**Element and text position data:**
###

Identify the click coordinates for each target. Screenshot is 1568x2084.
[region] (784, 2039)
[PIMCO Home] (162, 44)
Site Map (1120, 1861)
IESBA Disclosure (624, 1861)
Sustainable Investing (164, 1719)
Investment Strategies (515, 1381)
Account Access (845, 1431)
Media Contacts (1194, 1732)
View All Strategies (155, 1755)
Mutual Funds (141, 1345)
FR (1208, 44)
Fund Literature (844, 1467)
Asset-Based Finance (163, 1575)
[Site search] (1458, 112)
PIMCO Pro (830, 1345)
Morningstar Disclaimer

###

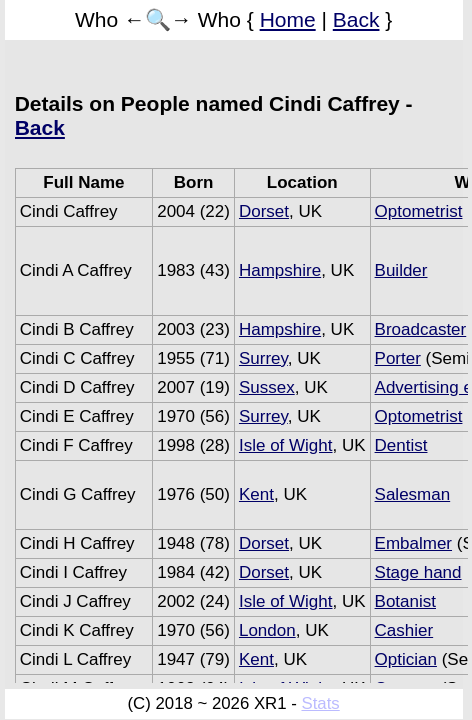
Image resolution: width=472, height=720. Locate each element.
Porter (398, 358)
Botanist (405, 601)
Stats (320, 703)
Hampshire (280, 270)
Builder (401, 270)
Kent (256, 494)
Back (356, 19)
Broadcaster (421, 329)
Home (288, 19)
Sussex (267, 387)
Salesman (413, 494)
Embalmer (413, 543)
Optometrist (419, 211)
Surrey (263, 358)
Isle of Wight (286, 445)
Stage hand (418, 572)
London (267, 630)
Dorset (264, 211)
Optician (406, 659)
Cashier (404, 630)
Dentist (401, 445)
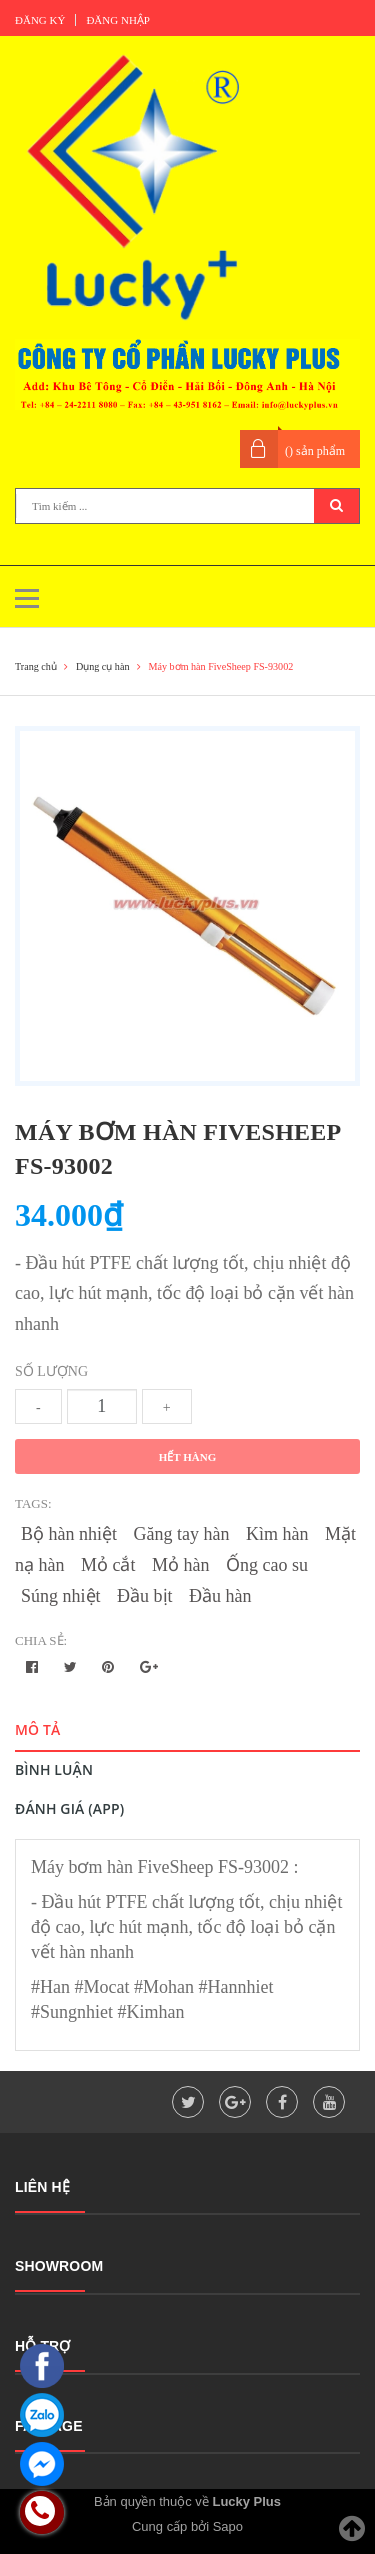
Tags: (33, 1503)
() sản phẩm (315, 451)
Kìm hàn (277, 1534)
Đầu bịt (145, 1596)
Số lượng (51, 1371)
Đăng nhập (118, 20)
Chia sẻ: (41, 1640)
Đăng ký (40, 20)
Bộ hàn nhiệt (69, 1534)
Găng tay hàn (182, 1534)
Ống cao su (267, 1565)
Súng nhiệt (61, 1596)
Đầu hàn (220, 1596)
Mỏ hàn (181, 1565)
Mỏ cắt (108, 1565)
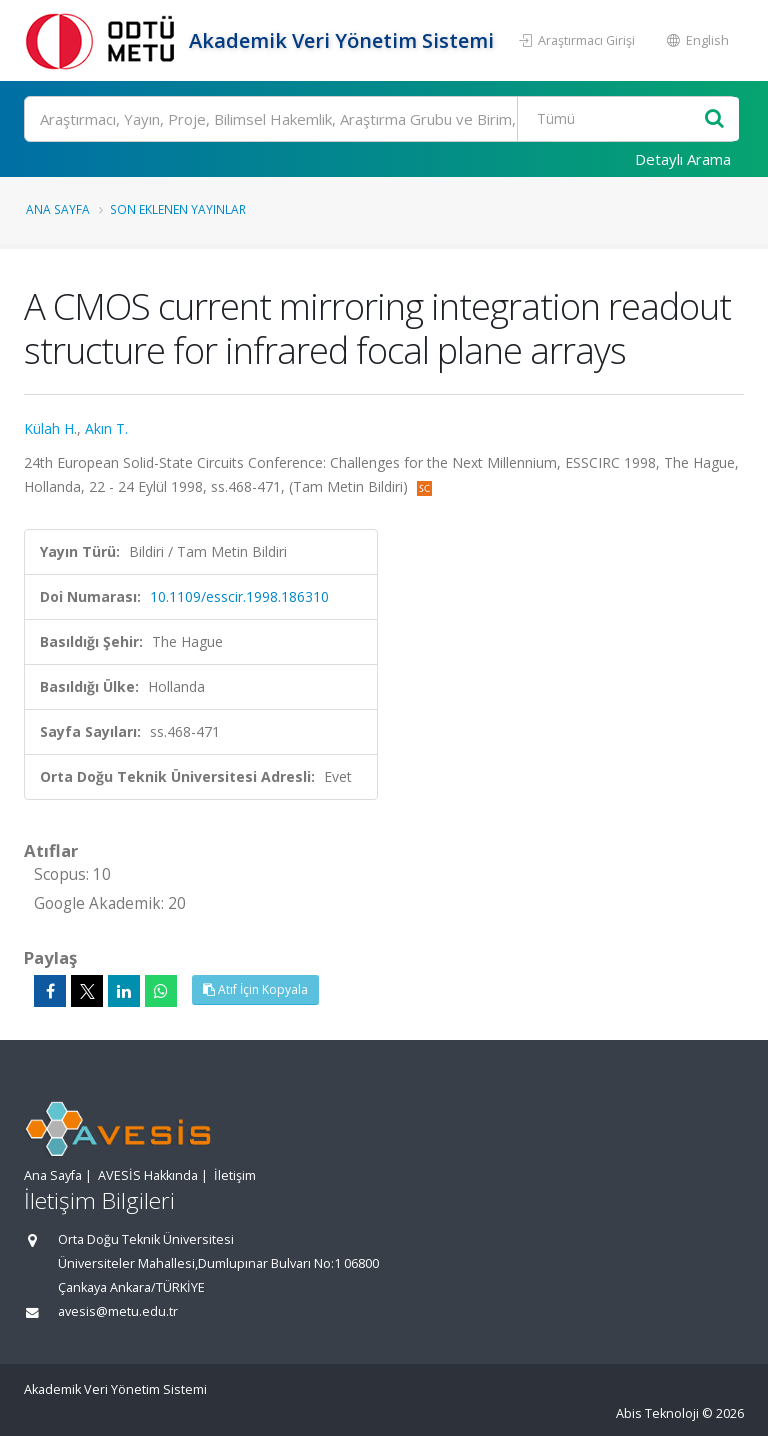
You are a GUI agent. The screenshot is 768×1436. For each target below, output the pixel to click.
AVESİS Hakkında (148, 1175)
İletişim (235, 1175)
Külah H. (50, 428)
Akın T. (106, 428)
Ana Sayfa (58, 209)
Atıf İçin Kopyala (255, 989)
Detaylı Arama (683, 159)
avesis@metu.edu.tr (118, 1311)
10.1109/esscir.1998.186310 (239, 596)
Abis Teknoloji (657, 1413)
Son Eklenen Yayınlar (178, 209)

###

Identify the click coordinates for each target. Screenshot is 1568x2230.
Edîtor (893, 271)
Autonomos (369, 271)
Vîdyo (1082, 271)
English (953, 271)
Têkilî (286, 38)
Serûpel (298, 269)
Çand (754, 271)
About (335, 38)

###

**WHAT YOU WILL DO:** Add 6 to every coordinate value in the answers of the entries starting at the line that contains "You are a GUI" and ending at the line that contains "Son Eklenen Yayınlar (178, 209)", both ends included. Write out all of those lines again, including the request line.

**EXERCISE RESPONSE:**
You are a GUI agent. The screenshot is 768×1436. For each target below, output the pixel to click.
AVESİS Hakkında (154, 1181)
İletişim (241, 1181)
Külah H. (56, 434)
Akın T. (112, 434)
Ana Sayfa (64, 215)
Atıf İçin Kopyala (261, 995)
Detaylı Arama (689, 165)
avesis@metu.edu.tr (124, 1317)
10.1109/esscir.1998.186310 (245, 602)
Abis Teknoloji (663, 1419)
Son Eklenen Yayınlar (184, 215)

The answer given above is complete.